18 thoughts on “Whip It Good! Coconut Cream, That Is…

  1. This makes me so happy. Being dairy-free has been challenging, and this fits the bill beautifully! Yay for chocolate mousse! 🙂


  2. Heat it up, melt 60-70% cacao (good) dark chocolate into the coconut milk, and stir until it is mixed well. Chill the chocolate mix for a few hours (or overnight), and you can eat it like pudding OR make coconut milk whipped cream and fold it into the pudding mixture for a mousse like texture. So good! Also works well as chocolate cream pie when poured into an almond flour crust (topped with more coconut milk whipped cream sweetened with honey or maple syrup, or coconut palm sugar for a caramel like flavor). I also just mix toasted, salted cashews and sliced bananas into the pudding to cut the sweetness and eat it out of the bowl.


  3. I love this! What a fantastic post. Definitely want to try the coconut milk — I’ve only ever had it in Thai food, I think. It’ll be fun to whip it, and I’m so glad you included that classic Devo song at the end. What a blast.

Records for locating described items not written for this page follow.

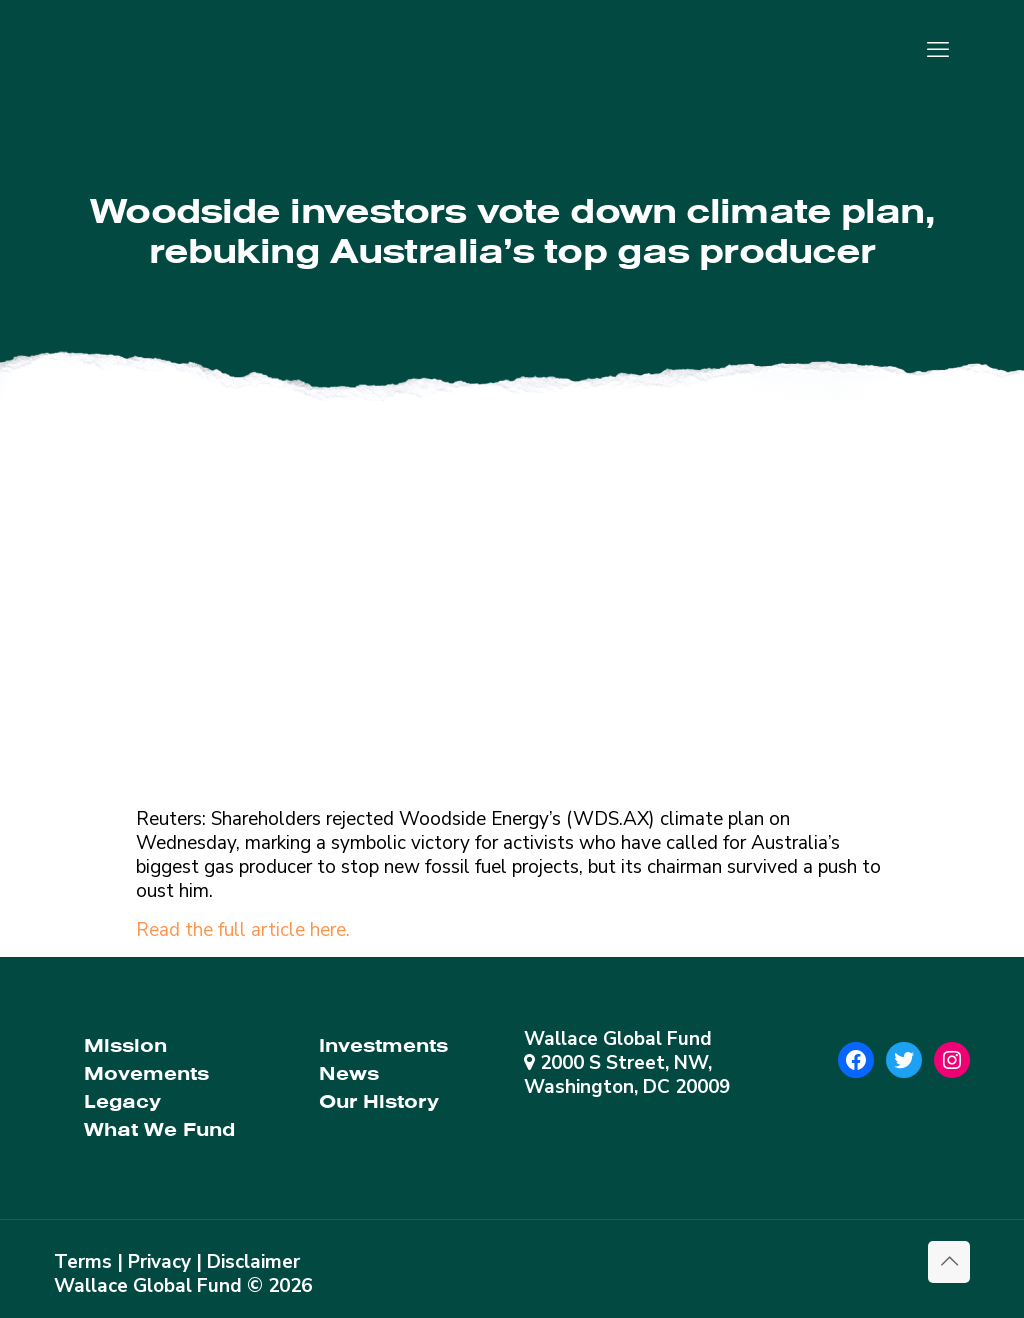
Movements (146, 1073)
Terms (83, 1262)
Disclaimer (253, 1262)
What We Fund (159, 1129)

  4. Funny you would write about coconut milk this week, when I just discovered it 3 weeks ago, to cook with it! Here’s my new favorite!
    Coconut Applesauce

    6 Granny Smith apples, sectioned
    2 Fuji or Honeycrist apples, sectioned
    1T Pumpkin Pie spice
    Coconut milk to desired consistency.

    Bake Pumpkin Pie spice coated apples spread out on a baking sheet for 50-60 minutes, til soft. Place half the baked apples at a time in the blender, adding coconut milk to puree to desired consistency.

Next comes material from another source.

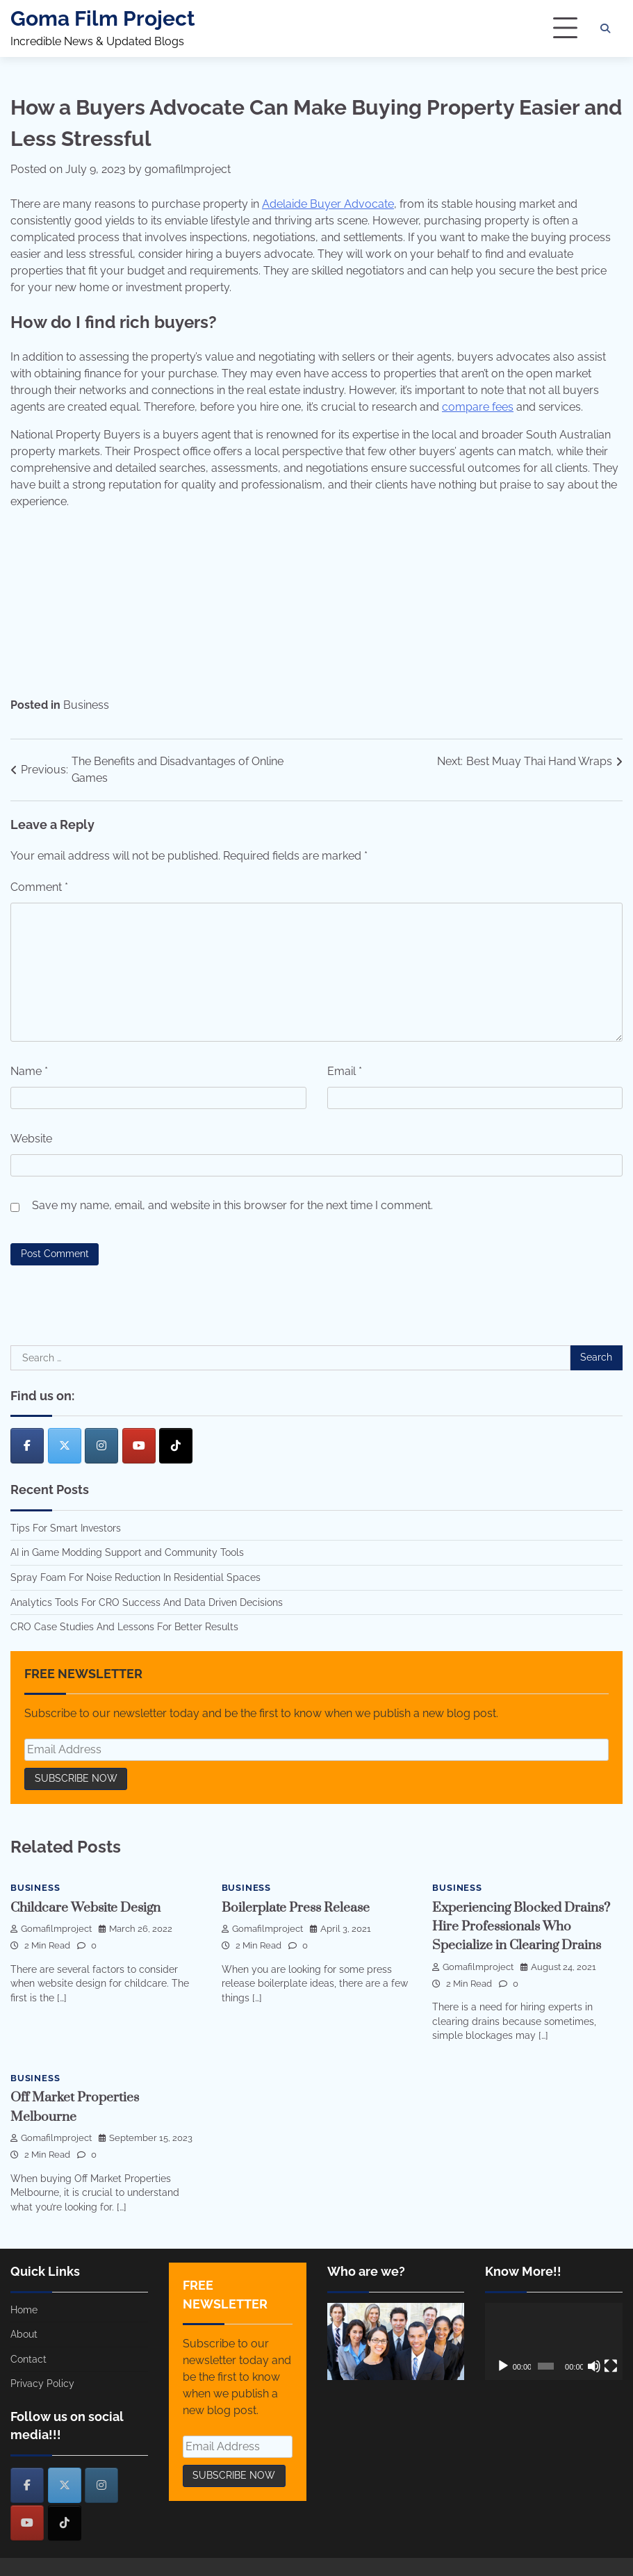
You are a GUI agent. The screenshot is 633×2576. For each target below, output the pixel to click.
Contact (28, 2356)
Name (29, 1071)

    1. Thank you so much Valerie! I must tell you – I made the Chocolate Mousse last night for my gluten-free dairy-free friend who had come to visit me this weekend. It literally took 4 minutes from start to finish and I do believe she has a new favorite dessert =0)
      I also sent her a “to go” cup of coffee for her trip with a large spoonful of the Chocolate mousse stirred in. She said it was fabulous! yay!